Les enseignants complètent le questionnaire à l’aide d’une échelle de Likert en 5 points allant de 1 (« Ne s’applique absolument pas ») à 5 (« S’applique tout à fait »). Les propriétés psychométriques de l’échelle, documentées à travers de vastes cohortes longitudinales aux États-Unis et à l’international, démontrent une consistance interne robuste, avec des coefficients alpha de Cronbach généralement situés entre 0,86 et 0,92 pour la sous-échelle Conflit, entre 0,80 et 0,89 pour la Proximité, et entre 0,64 et 0,77 pour la Dépendance. L’instrument fait preuve d’une excellente validité prédictive à long terme, la qualité relationnelle mesurée dès la maternelle prédisant de manière significative les trajectoires d’adaptation socio-comportementale, les compétences d’autorégulation, la motivation scolaire intrinsèque et les performances académiques jusqu’au collège et au lycée.
2. Mots-clés / Keywords
Relation enseignant-élève, attachement enseignant, adaptation scolaire, climat de classe, psychométrie éducative, conflit relationnel, proximité affective, dépendance scolaire, développement socio-émotionnel, théorie de l’attachement, Robert Pianta, évaluation comportementale.
3. Auteurs / Authors
L’instrument a été conçu et validé empiriquement par le professeur Robert C. Pianta, Ph.D., chercheur émérite et ancien doyen de la School of Education and Human Development à l’Université de Virginie (Charlottesville, États-Unis). Le Pr Pianta est internationalement reconnu pour ses contributions majeures en psychologie du développement, en psychologie scolaire et dans l’étude des interactions pédagogiques en classe (notamment à travers le système d’observation CLASS – Classroom Assessment Scoring System).
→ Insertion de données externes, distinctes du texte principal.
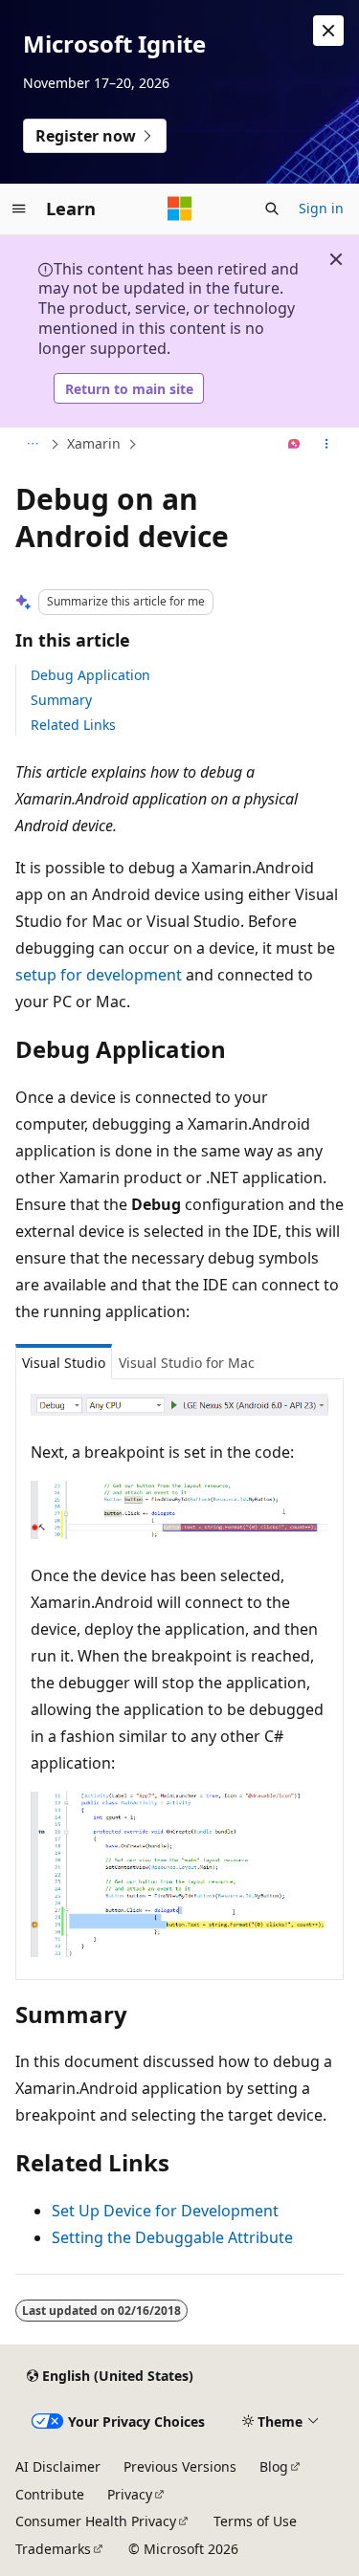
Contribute (49, 2494)
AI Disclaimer (58, 2466)
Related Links (73, 725)
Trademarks (53, 2549)
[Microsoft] (180, 208)
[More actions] (327, 444)
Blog (273, 2466)
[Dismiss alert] (328, 30)
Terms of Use (255, 2521)
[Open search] (272, 208)
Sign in (321, 208)
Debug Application (90, 675)
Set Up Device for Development (165, 2210)
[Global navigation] (19, 208)
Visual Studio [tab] (63, 1363)
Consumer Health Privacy (95, 2521)
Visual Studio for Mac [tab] (187, 1363)
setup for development (98, 974)
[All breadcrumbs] (32, 444)
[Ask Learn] (294, 444)
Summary (61, 700)
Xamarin (94, 443)
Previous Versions (179, 2466)
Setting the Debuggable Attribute (172, 2237)
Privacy (129, 2494)
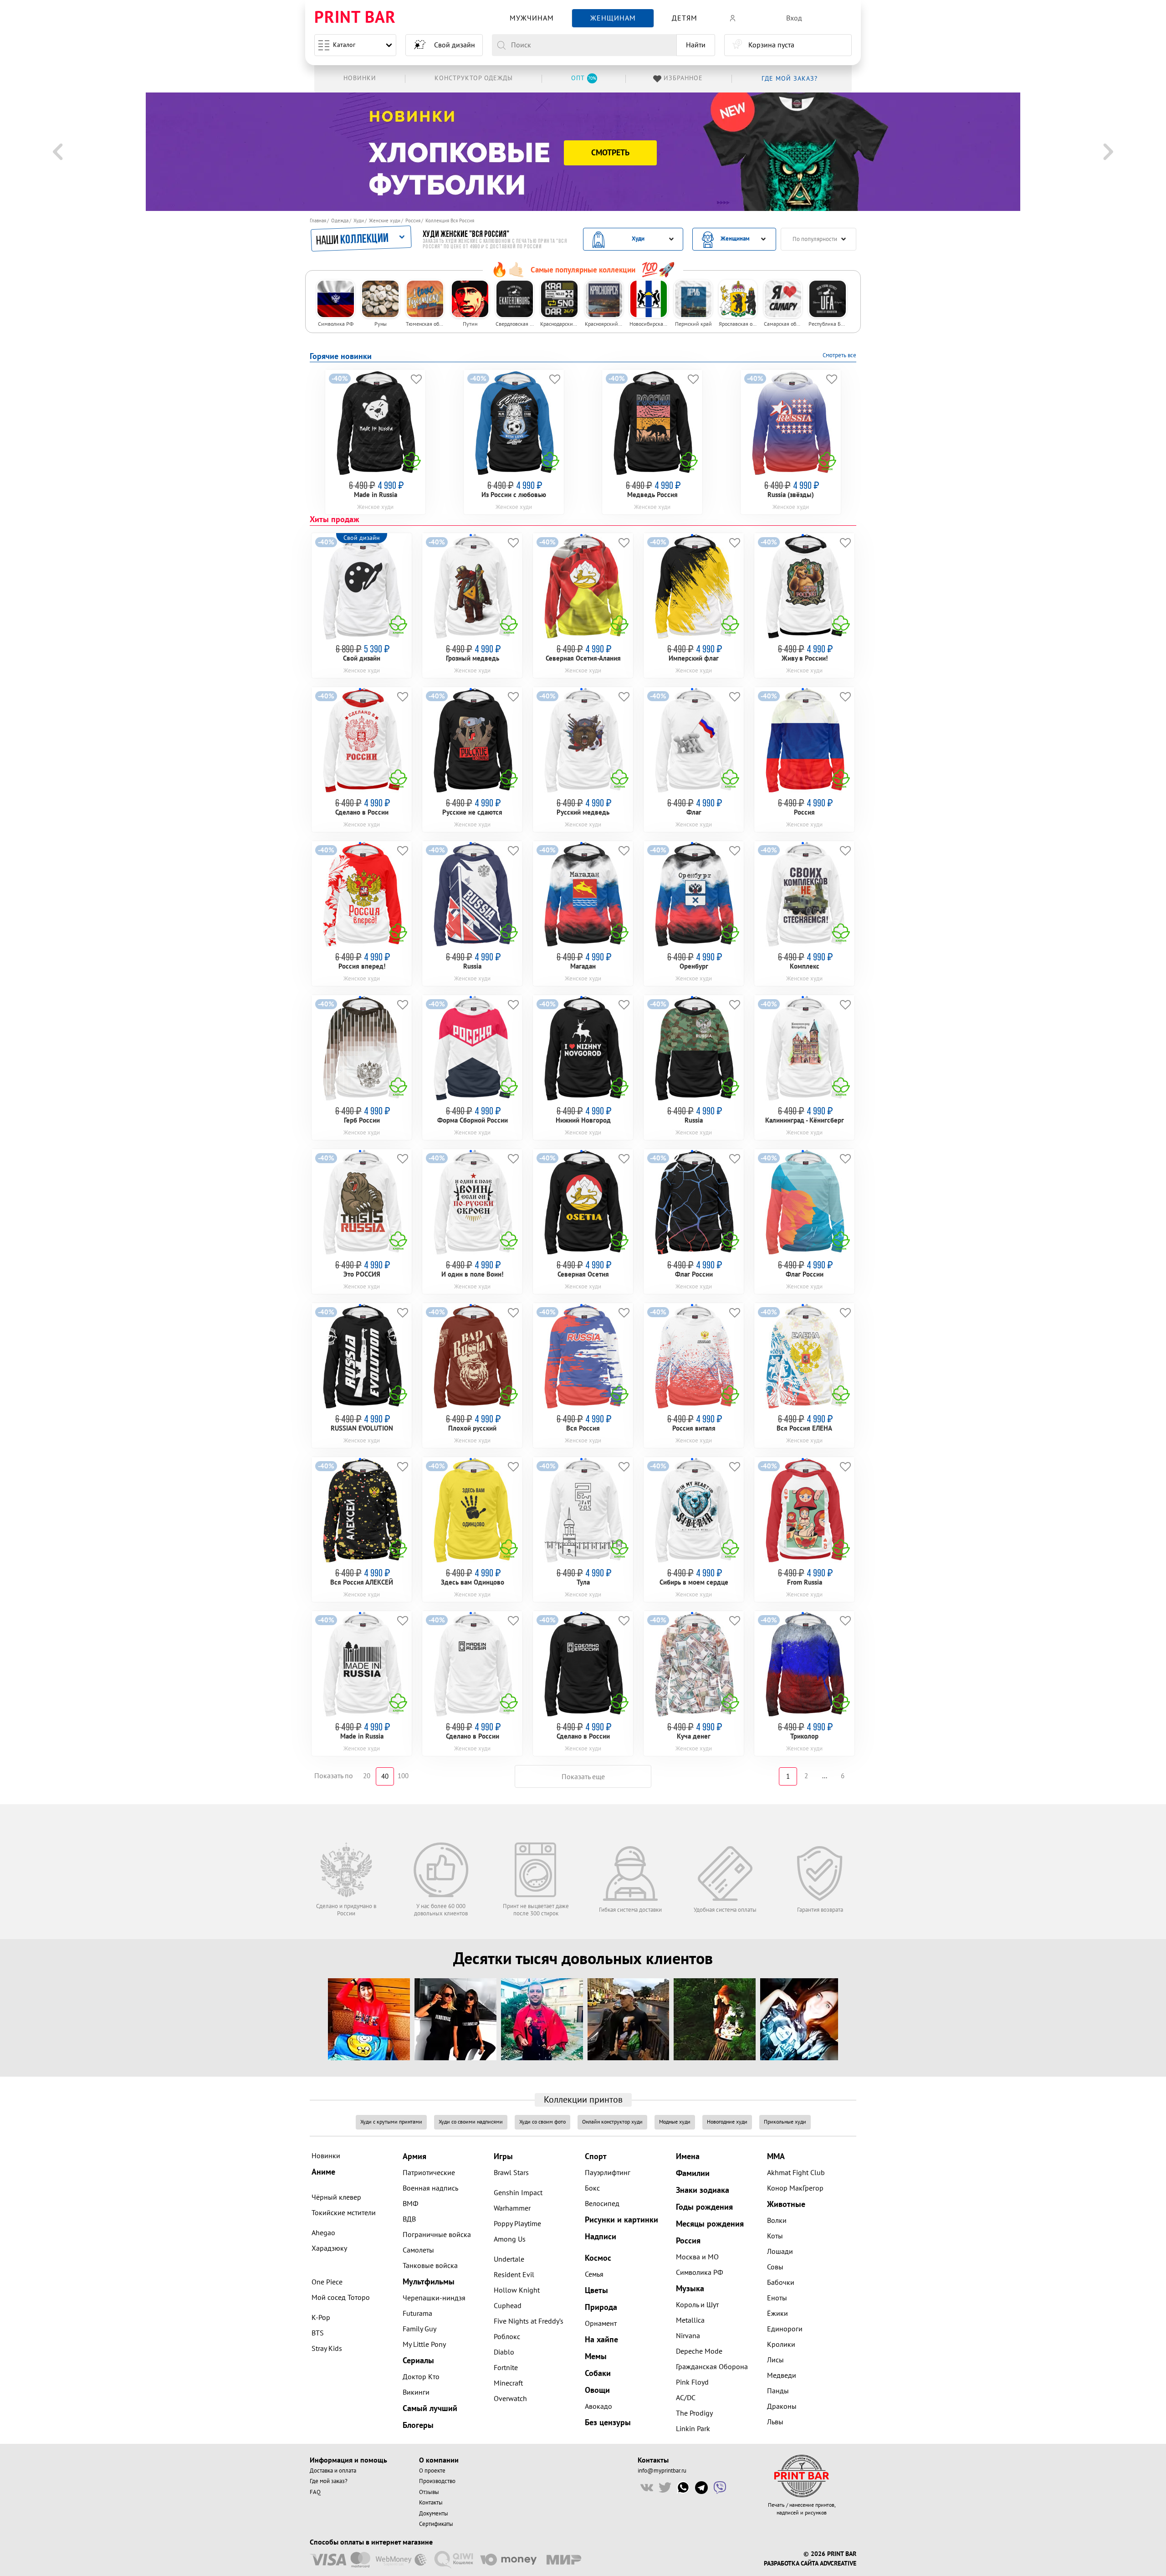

Ses travaux collaboratifs avec des chercheurs tels que Michael W. Stuhlman, Bridget K. Hamre et Megan W. Staniec ont permis de diffuser l’échelle au sein de programmes d’intervention préventive préscolaire (comme Head Start) et d’études épidémiologiques nationales, à l’instar de l’étude NICHD sur le développement de la petite enfance (NICHD Study of Early Child Care and Youth Development). Pour les correspondances institutionnelles et les informations académiques relatives à ces travaux, le contact de recherche s’effectue via le Center for Advanced Study of Teaching and Learning (CASTL) de l’Université de Virginie (courriel institutionnel : [email protected] ou [email protected]).
4. Objectif / Purpose
L’objectif fondamental de l’Échelle de relation enseignant-élève est de fournir une mesure standardisée, quantitative et écologiquement valide de la nature de la relation dyadique établie entre un enseignant et un élève donné. Contrairement aux évaluations globales du climat scolaire ou aux tests psychométriques mesurant des traits de personnalité intrinsèques à l’enfant (tels que l’anxiété, l’hyperactivité ou les troubles oppositionnels), le TSRS postule que l’unité d’analyse pertinente pour comprendre l’adaptation scolaire réside dans le système relationnel dyadique lui-même. L’échelle saisit les représentations mentales internes que l’éducateur construit à propos de sa dynamique relationnelle avec un apprenant spécifique.
Applications en recherche
Dans le domaine de la recherche fondamentale et appliquée en psychologie de l’éducation, l’échelle remplit plusieurs fonctions méthodologiques cruciales :
- Identification des trajectoires de risque développemental : L’outil permet de cartographier précocement les élèves vulnérables sur le plan socio-émotionnel, chez qui un schéma relationnel dysfonctionnel (fort conflit ou dépendance accrue) constitue un prédicteur robuste de décrochage, de rejet par les pairs ou de troubles extériorisés.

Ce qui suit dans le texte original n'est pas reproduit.